4. Isso não significa que possamos ser negligentes na caminhada cristã. Se em Cristo temos confiança na salvação, essa confiança só pode ser plena quando nos tornamos "imitadores dos que pela fé e paciência herdam as promessas" (Hb 6.11-12). Nós nos esforçamos para cumprir os mandamentos para deixar bem claro que Cristo está operando em nós. Assim, embora as boas obras não sejam o fundamento da nossa salvação, elas são necessárias para confirmá-la, e Deus recompensará essas boas obras. Elas não são nossa salvação, mas são "coisas que acompanham a salvação" (Hb 6.9).
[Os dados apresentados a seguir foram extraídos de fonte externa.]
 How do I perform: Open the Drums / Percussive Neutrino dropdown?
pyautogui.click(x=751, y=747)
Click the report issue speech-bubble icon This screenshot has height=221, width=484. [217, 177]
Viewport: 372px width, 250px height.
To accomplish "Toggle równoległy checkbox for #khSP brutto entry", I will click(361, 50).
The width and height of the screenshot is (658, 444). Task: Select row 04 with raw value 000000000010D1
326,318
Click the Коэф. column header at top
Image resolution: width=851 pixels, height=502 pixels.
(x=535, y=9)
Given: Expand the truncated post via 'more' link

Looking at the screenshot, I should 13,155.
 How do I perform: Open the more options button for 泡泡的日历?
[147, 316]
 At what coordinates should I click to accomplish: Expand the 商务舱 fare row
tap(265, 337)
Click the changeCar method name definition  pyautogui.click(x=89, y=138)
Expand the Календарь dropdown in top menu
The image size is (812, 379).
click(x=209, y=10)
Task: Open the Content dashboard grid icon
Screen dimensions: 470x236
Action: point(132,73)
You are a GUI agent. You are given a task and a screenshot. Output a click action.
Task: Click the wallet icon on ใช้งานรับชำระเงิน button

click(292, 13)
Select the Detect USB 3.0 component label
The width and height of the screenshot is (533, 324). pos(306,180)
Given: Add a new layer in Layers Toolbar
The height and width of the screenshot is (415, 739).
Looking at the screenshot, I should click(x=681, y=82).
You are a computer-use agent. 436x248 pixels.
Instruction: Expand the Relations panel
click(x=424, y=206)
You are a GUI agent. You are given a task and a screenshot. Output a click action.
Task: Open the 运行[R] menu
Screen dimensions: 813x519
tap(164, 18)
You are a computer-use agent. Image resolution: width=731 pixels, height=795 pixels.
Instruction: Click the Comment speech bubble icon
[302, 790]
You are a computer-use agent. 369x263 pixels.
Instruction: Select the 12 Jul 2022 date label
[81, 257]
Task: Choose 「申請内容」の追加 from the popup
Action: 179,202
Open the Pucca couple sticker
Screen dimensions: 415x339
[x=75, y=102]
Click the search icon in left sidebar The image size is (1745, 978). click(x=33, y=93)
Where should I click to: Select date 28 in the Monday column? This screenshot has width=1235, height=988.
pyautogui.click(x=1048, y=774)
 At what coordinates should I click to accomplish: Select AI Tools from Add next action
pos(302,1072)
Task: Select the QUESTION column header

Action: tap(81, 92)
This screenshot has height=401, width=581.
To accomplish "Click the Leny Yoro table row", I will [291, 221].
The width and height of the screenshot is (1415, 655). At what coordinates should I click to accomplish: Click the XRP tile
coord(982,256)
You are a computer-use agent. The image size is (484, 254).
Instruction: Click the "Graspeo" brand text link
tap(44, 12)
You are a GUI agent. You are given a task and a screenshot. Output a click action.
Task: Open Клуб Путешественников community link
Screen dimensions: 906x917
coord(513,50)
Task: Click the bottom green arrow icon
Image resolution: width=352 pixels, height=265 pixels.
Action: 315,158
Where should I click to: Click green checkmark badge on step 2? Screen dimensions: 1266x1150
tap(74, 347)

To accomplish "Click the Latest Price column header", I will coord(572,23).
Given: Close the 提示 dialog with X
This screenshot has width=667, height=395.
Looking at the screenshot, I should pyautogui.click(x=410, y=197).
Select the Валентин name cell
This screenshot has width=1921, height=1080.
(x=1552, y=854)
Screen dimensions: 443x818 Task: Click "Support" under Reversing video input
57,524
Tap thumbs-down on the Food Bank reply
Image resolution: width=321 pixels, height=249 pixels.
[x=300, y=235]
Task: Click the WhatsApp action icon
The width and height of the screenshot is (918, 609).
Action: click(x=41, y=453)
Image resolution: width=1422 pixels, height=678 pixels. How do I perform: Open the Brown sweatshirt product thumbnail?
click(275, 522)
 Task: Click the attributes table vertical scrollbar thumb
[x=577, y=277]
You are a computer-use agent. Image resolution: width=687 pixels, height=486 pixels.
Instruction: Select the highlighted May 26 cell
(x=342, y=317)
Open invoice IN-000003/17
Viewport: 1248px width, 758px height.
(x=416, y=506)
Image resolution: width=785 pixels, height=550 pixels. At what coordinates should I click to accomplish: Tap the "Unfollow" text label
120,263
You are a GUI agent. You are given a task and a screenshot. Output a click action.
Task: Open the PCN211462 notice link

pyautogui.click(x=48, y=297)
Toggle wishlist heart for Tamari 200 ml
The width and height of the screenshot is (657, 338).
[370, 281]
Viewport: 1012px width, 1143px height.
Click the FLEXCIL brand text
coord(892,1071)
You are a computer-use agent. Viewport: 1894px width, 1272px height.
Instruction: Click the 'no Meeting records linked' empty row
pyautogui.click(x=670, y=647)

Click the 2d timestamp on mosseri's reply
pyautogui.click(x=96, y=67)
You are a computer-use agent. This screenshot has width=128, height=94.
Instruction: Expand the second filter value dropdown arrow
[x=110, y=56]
Um salvo produz boas obras, um salvo glorifica a Deus, um salvo serve os santos (Hb 6.10), tal como a terra boa "produz erva proveitosa para aqueles por quem é lavrada" (Hb 6.7). "Mas a que produz espinhos e abrolhos, é reprovada, e perto está da maldição; o seu fim é ser queimada" (Hb 6.8).
Dependemos inteiramente do Espírito Santo, da boa palavra de Deus e dos poderes do mundo porvir para prosseguirmos na caminhada cristã. Nosso próprio esforço é inútil sem Ele. Você prossegue no amadurecimento conforme abandona a justiça própria, aceita a justiça de Cristo e tal justiça se torna mais e mais eficaz para produzir santificação em você.
CONCLUSÃO
Recapitulando: Melquisedeque era superior a Abraão, de modo que o sacerdócio segundo a ordem de Melquisedeque é superior ao sacerdócio da Lei, o levítico, pois Melquisedeque também é superior a Levi. Jesus é um sacerdote segundo a ordem de Melquisedeque, pelo que Ele mudou a Lei, abolindo as cerimônias e toda forma de religiosidade que consiste apenas "em comidas, e bebidas, e várias abluções e justificações da carne, impostas até ao tempo da correção" (Hb 9.10). "E desta sorte é introduzida uma melhor esperança, pela qual chegamos a Deus" (Hb 7.19). Disso aprendemos que, assim como na antiga dispensação, Jesus é o centro de tudo. Isso deve guiar totalmente a maneira como lemos a Bíblia, como usamos nossos bens e como obedecemos todos os mandamentos de Cristo.